Illumina Outmaneuvers EU's Merger Examination
BRUSSELS – The U.S.-based gene sequencing firm, Illumina, has successfully contested the European Union's review of its $7.1 billion acquisition of Grail, a maker of cancer diagnostic tests. This court victory signifies a notable limitation on the EU's authority over mergers that fall below its stipulated revenue threshold.
Background of Illumina and Grail
Illumina initially established Grail and later spun it off in 2016. By 2021, Illumina reacquired Grail, a move scrutinized by the EU under Article 22, which is typically reserved for assessing mergers potentially eliminating market competition, especially involving startups. Despite the transaction being under the EU's financial thresholds, the Commission sought to examine it.
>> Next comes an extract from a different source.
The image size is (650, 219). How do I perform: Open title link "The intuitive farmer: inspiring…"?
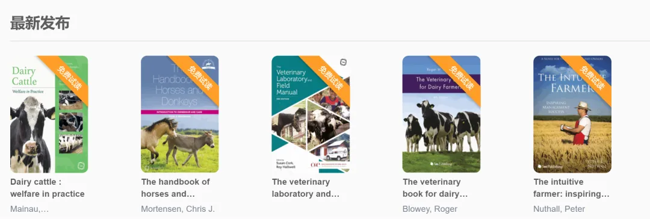[x=572, y=188]
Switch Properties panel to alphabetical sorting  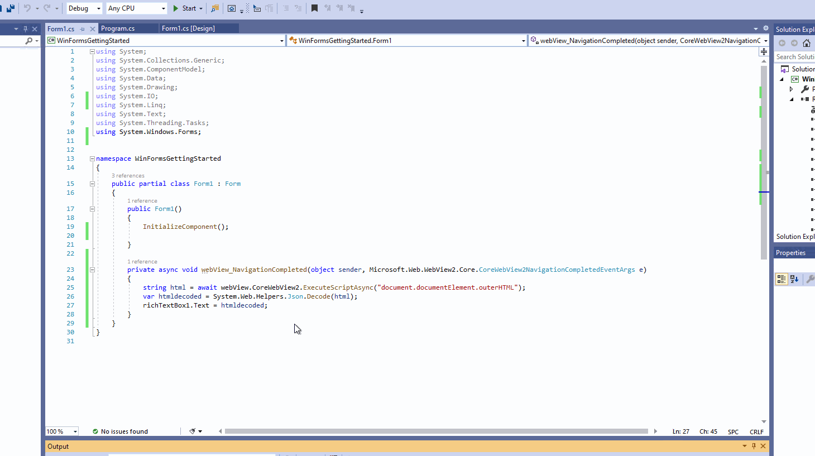tap(794, 279)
Concerns Over 'Killer Acquisitions'
The case attracted attention from businesses wary of the EU's power to explore minor mergers for possible "killer acquisitions." These are situations where big corporations buy small startups to eliminate potential competition, prevalent in tech and pharma sectors.
Court Rulings and Implications
Initially, the EU's General Court had sided with the Commission in 2022, supporting the EU's jurisdiction claim. However, the Court of Justice of the European Union (CJEU) overturned this decision, asserting that the Commission had overstepped its bounds. The CJEU emphasized that adherence to the revenue threshold is essential for providing companies with predictability and legal certainty.
Impact on Illumina and EU Practices
Despite this legal win, Illumina had already spun off Grail again, retaining only a minority interest as per an EU directive. Furthermore, Illumina's victory nullifies a hefty 432 million euro fine imposed by the EU and renders its challenge to the EU's veto unnecessary.
Illumina's statement underscored their belief that the Commission had overreached. "The basis for the 432 million euro fine has now been removed and will no longer be payable," Illumina declared.
Future Steps for EU Competition Regulation
EU antitrust chief, Margrethe Vestager, acknowledged the ruling's significance and its implications for future EU competition assessments. She highlighted the importance of evaluating how the Commission can review impactful deals in Europe that do not meet current threshold criteria.
This outcome serves as a precedent for companies facing EU merger reviews, potentially shielding smaller deals from stringent scrutiny under existing EU regulations.